(Exercise inputs Opens)

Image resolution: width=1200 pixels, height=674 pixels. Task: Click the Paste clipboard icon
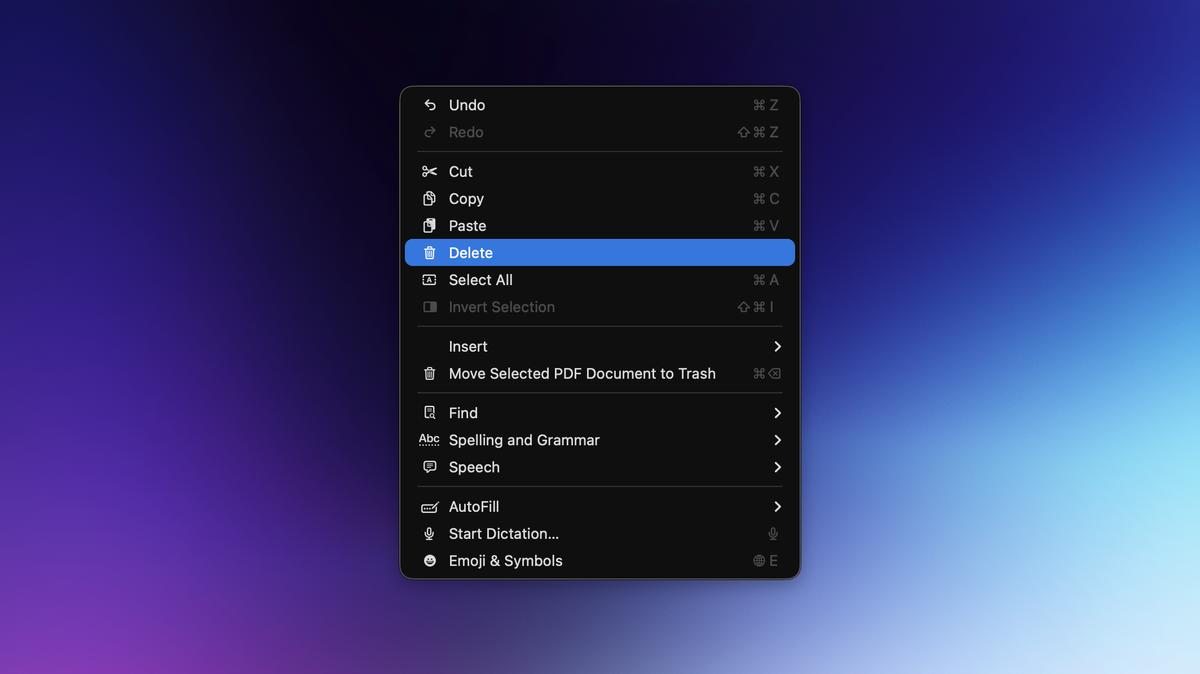[x=430, y=226]
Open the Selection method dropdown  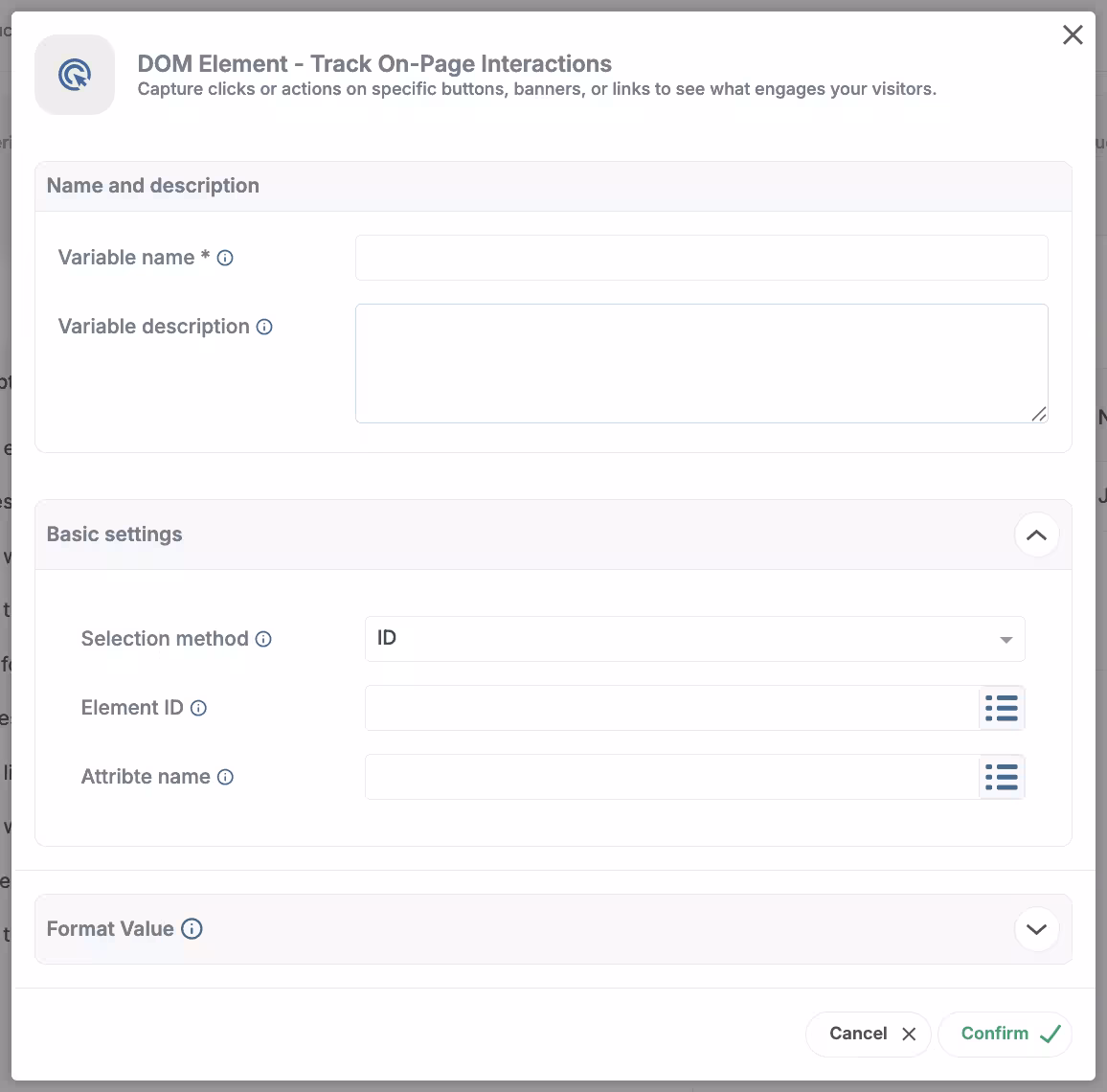click(x=694, y=639)
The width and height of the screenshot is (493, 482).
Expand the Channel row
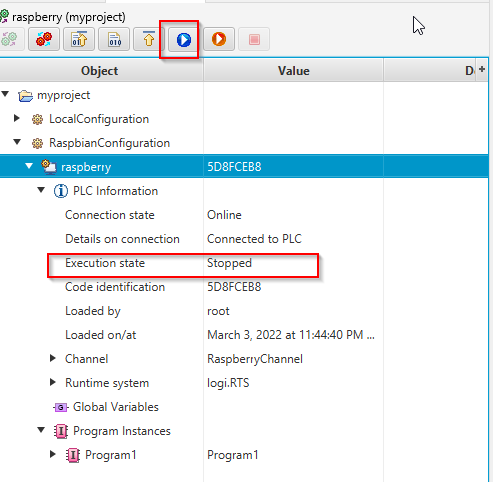click(53, 358)
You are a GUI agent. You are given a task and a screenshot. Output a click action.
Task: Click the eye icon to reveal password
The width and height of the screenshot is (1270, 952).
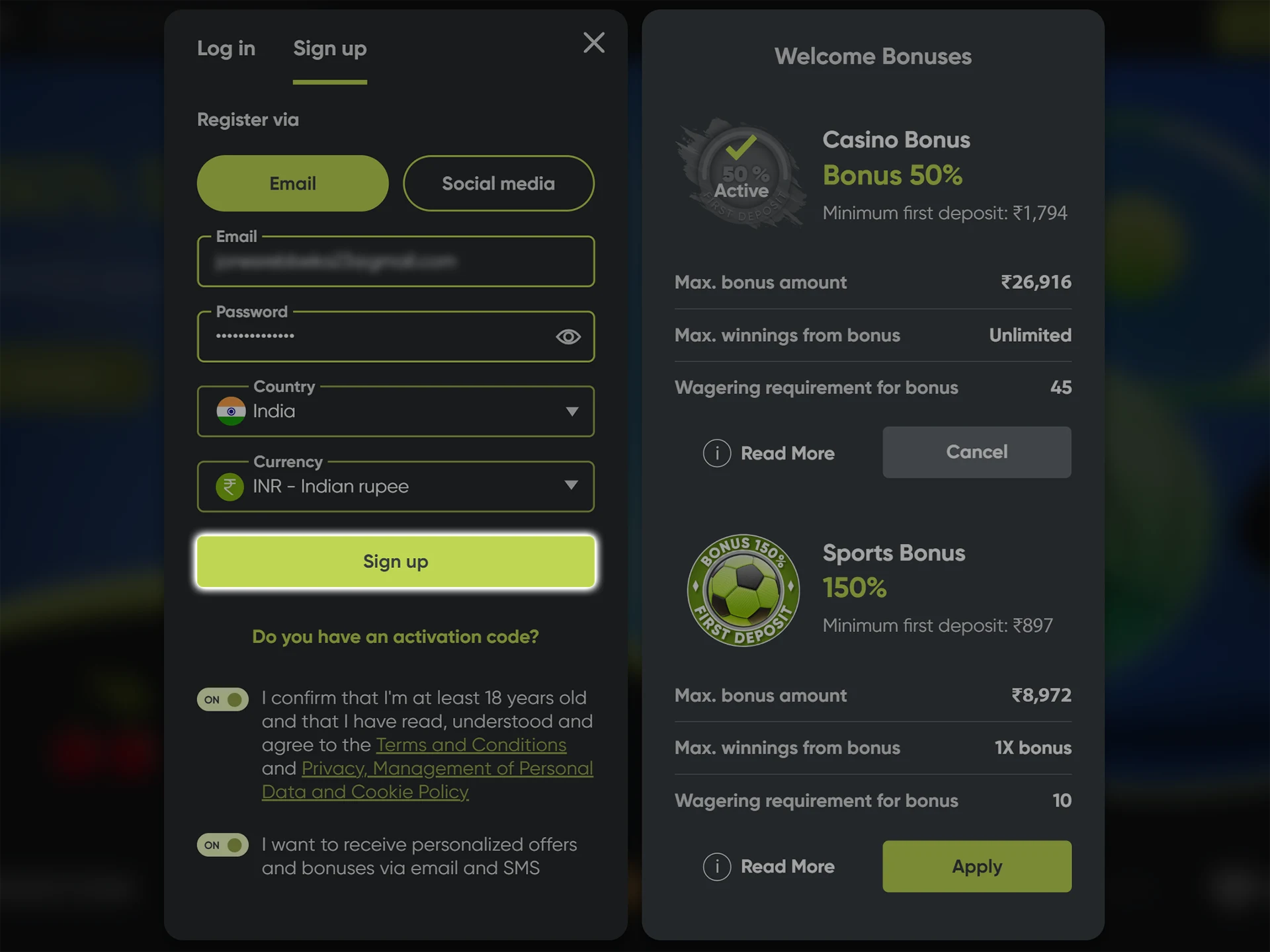[x=569, y=335]
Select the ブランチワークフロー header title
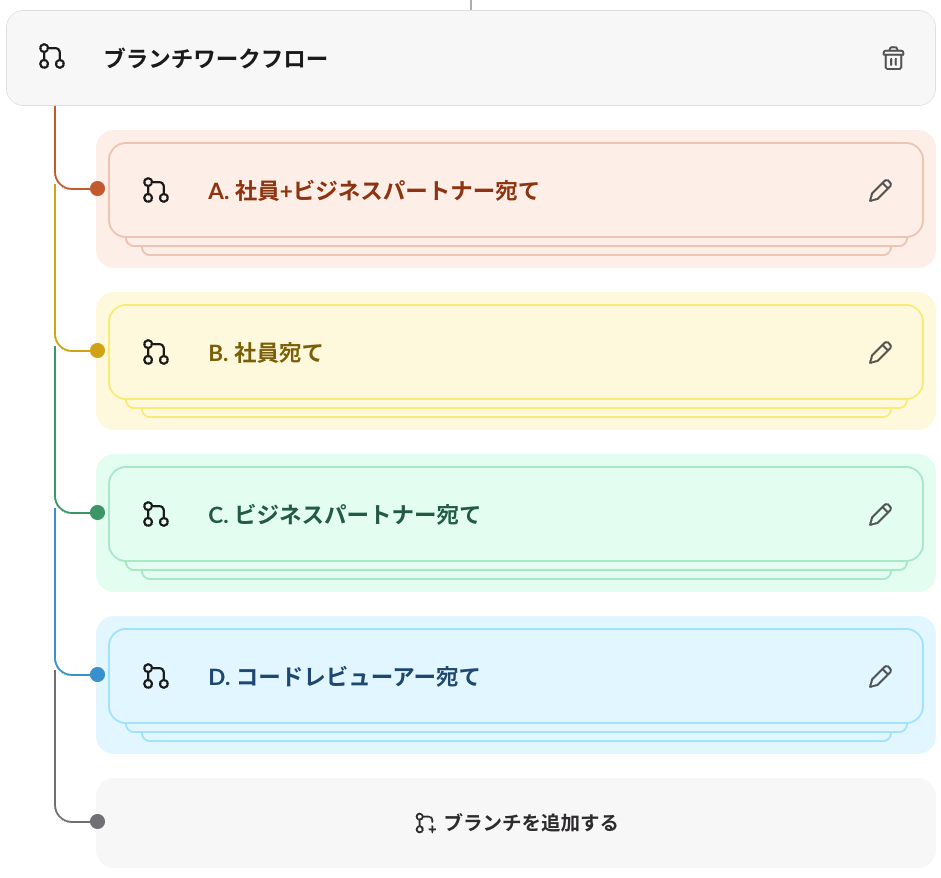This screenshot has width=941, height=878. click(x=215, y=59)
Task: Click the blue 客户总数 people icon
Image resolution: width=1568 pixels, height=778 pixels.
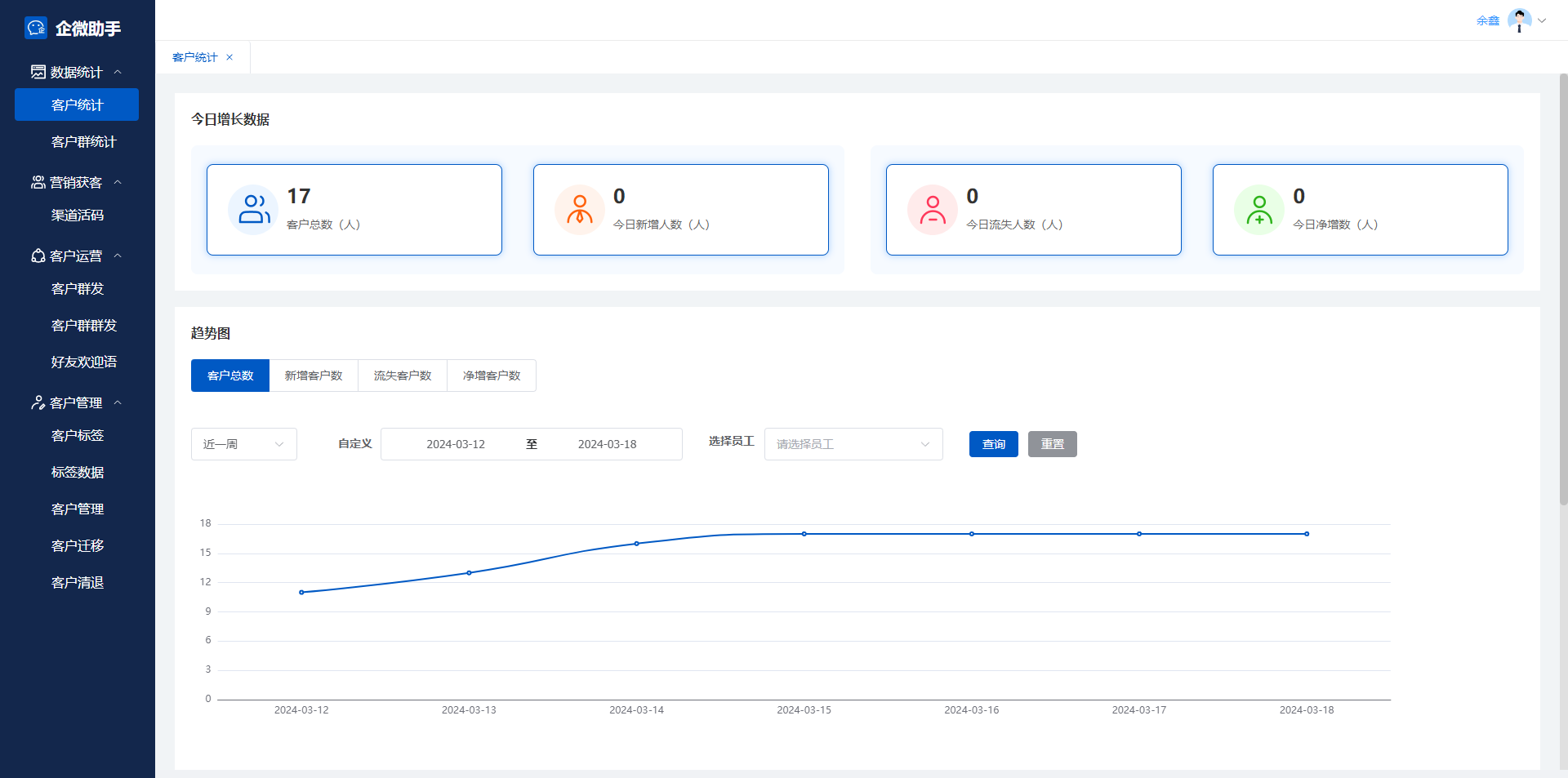Action: pos(253,210)
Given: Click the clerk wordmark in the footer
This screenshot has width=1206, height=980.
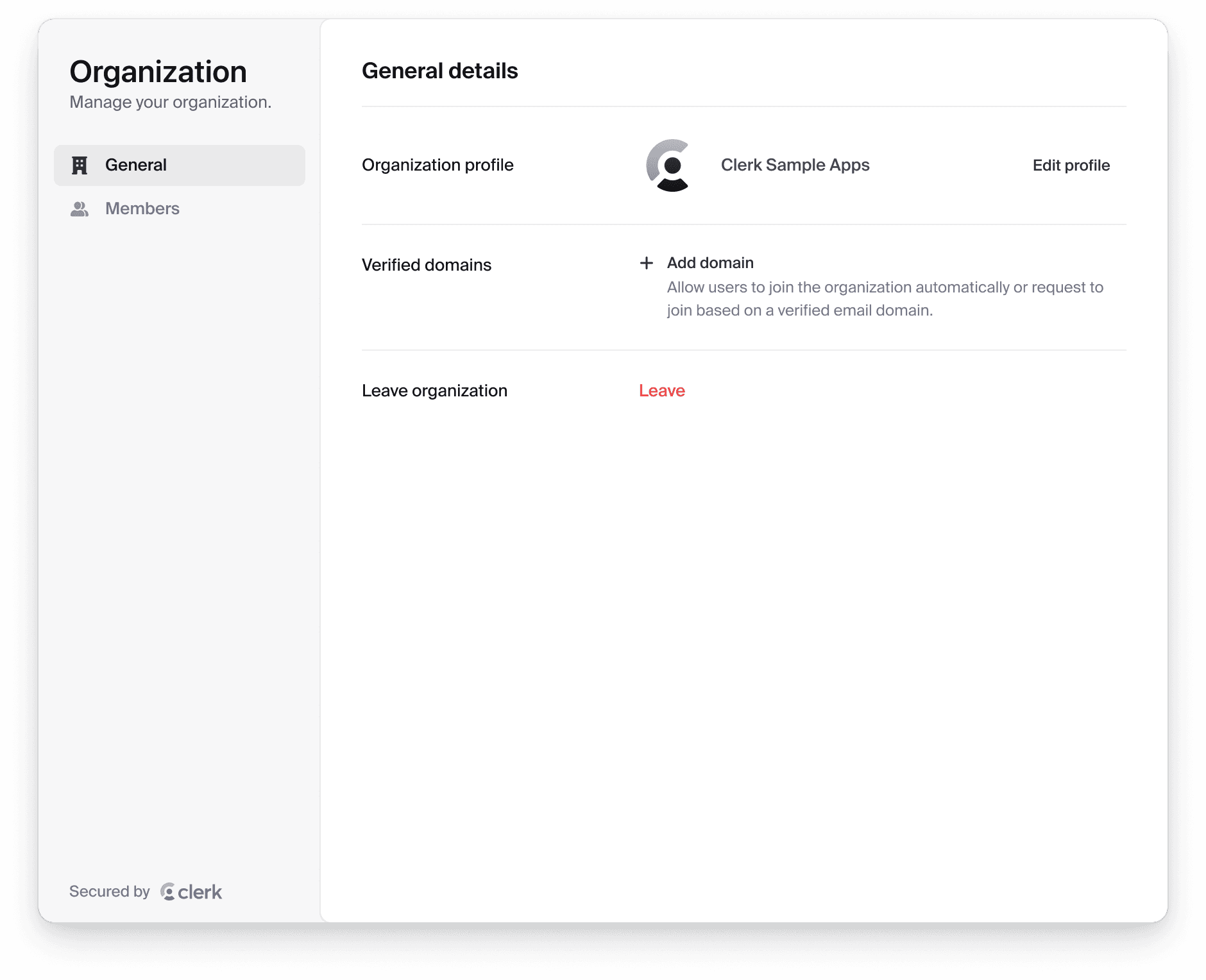Looking at the screenshot, I should click(200, 891).
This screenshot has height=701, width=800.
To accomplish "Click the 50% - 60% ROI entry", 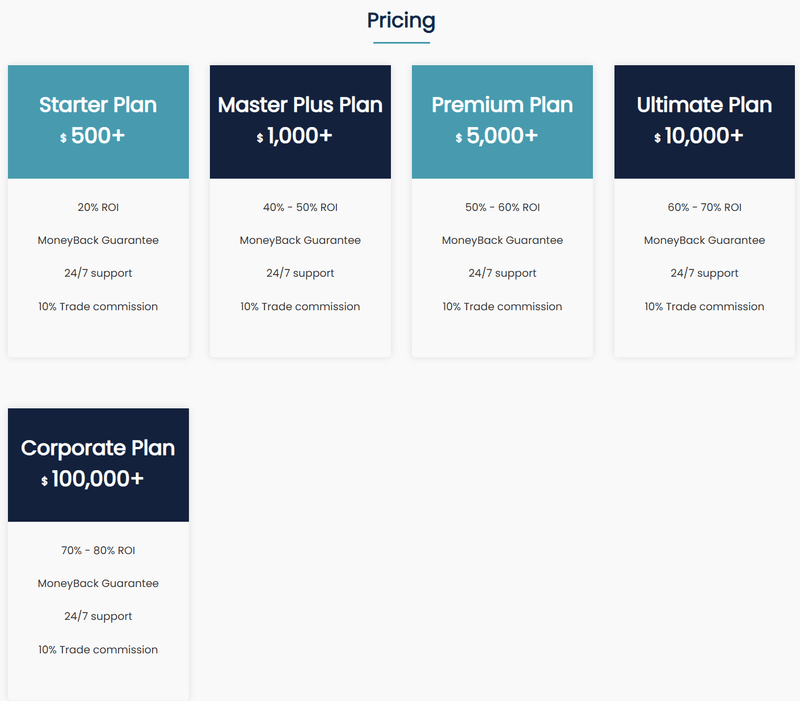I will click(x=502, y=207).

(Exercise inputs Closes)

Range to copy from the listing above: the line containing "The width and height of the screenshot is (493, 482)." down to the line containing "This screenshot has height=701, width=800.", both included. Reproduce it exactly, minus the pictures, and add nothing.

■ **Written answer**
The width and height of the screenshot is (493, 482).
Expand the Channel row
click(53, 358)
You are a GUI agent. You are given a task and a screenshot. Output a click action.
Task: Click the eye icon to reveal password
The width and height of the screenshot is (1270, 952).
[x=569, y=335]
Select the ブランチワークフロー header title
This screenshot has width=941, height=878. click(x=215, y=59)
Task: Click the blue 客户总数 people icon
Image resolution: width=1568 pixels, height=778 pixels.
Action: pos(253,210)
Given: Click the clerk wordmark in the footer
This screenshot has width=1206, height=980.
Looking at the screenshot, I should click(200, 891).
This screenshot has height=701, width=800.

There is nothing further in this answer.